* [Exercise goal]
Every line from the one with "Instruction: Switch to the 3-D View tab" through the final line of the data below goes in the answer, copied exactly. Pictures do not.

* [Data listing]
++++++++

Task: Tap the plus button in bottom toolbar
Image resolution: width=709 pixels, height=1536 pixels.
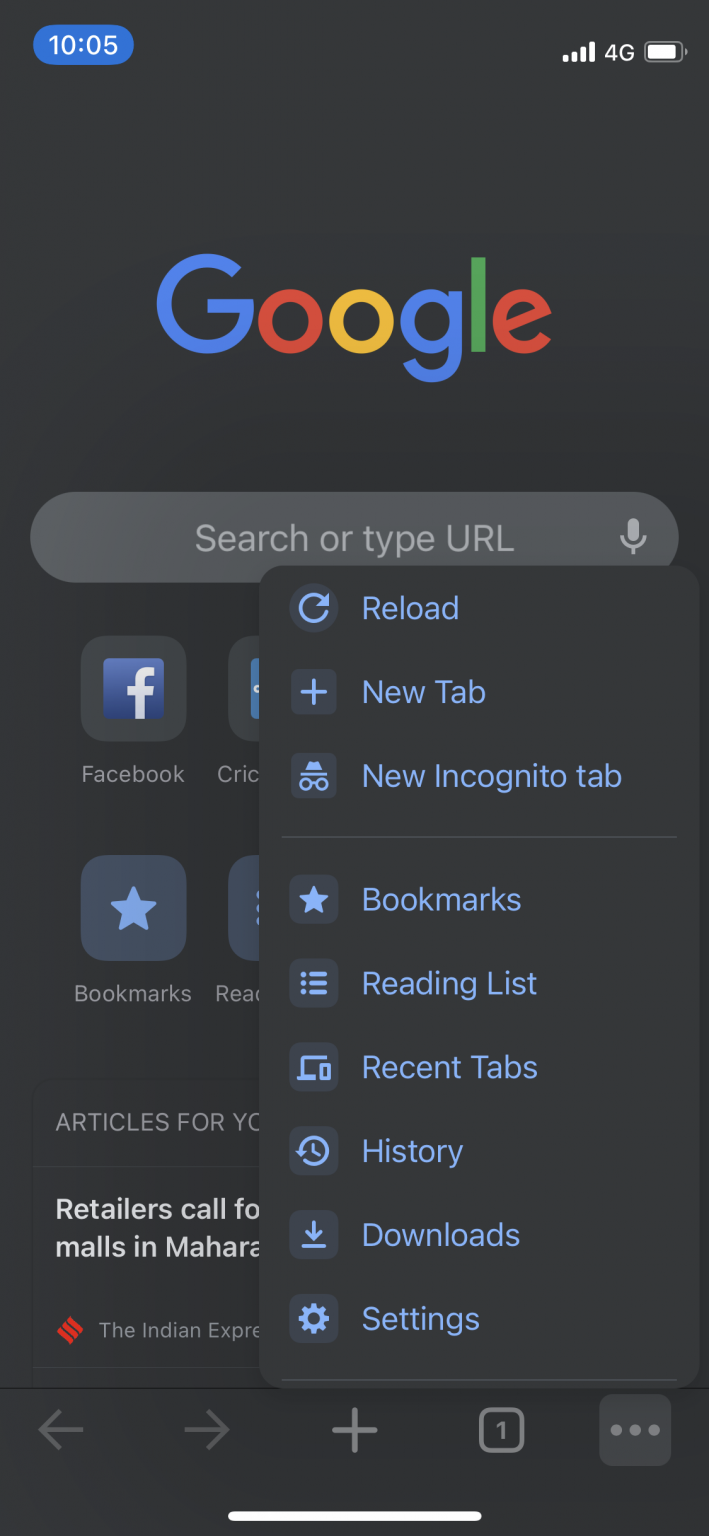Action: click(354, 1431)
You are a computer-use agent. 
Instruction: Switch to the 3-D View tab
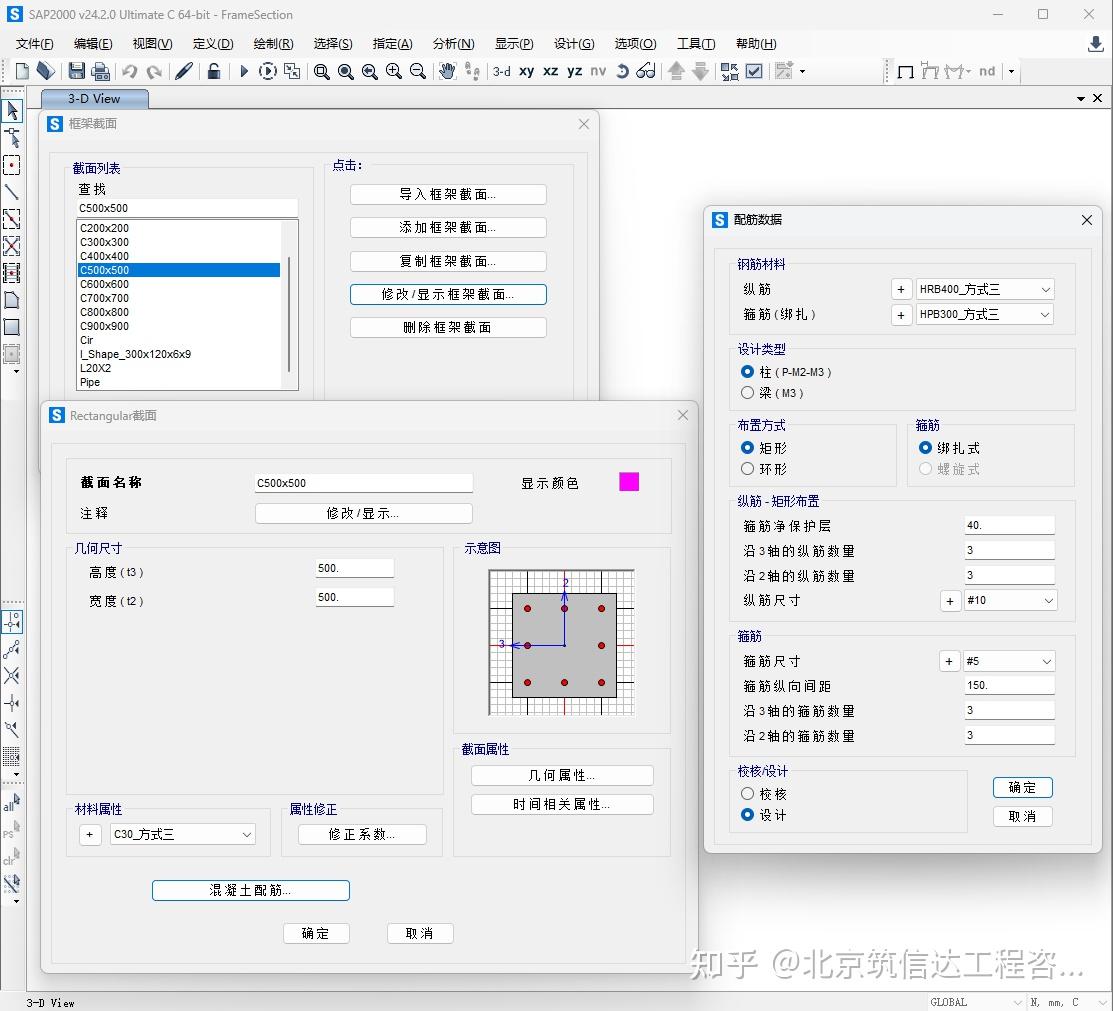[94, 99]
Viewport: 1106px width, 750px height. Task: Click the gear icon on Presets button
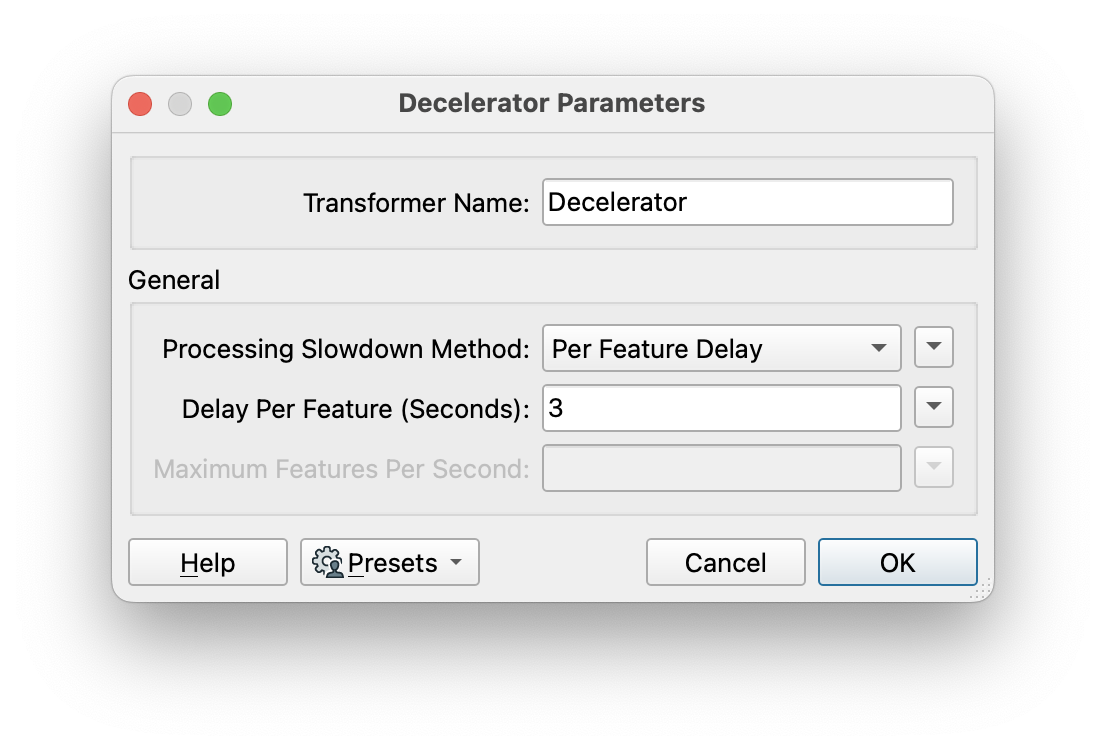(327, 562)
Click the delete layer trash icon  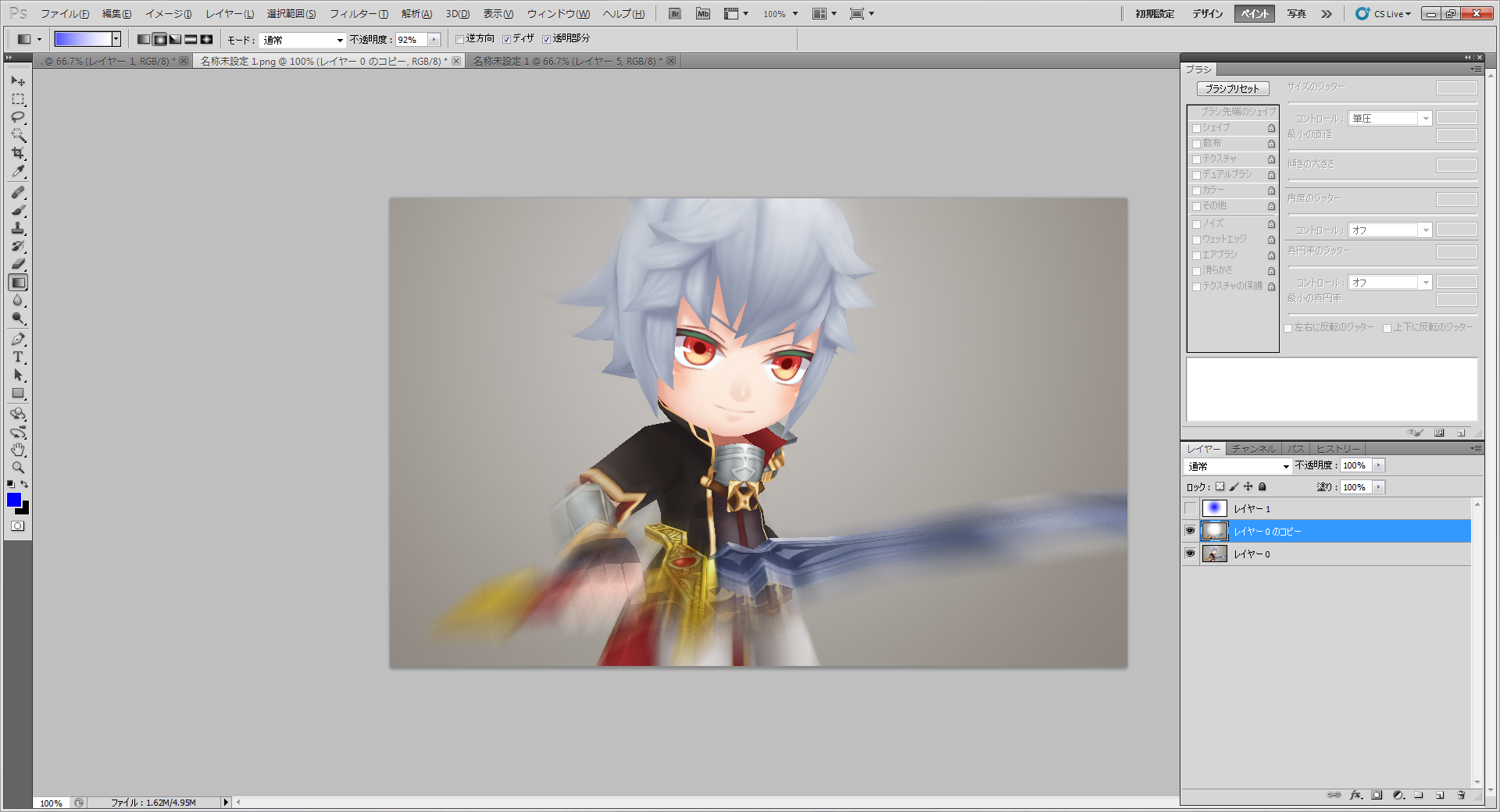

++++++++

* [Your response]
Instruction: Switch to the 3-D View tab
[94, 99]
Viewport: 1106px width, 750px height. Task: Click the gear icon on Presets button
(327, 562)
Click the delete layer trash icon  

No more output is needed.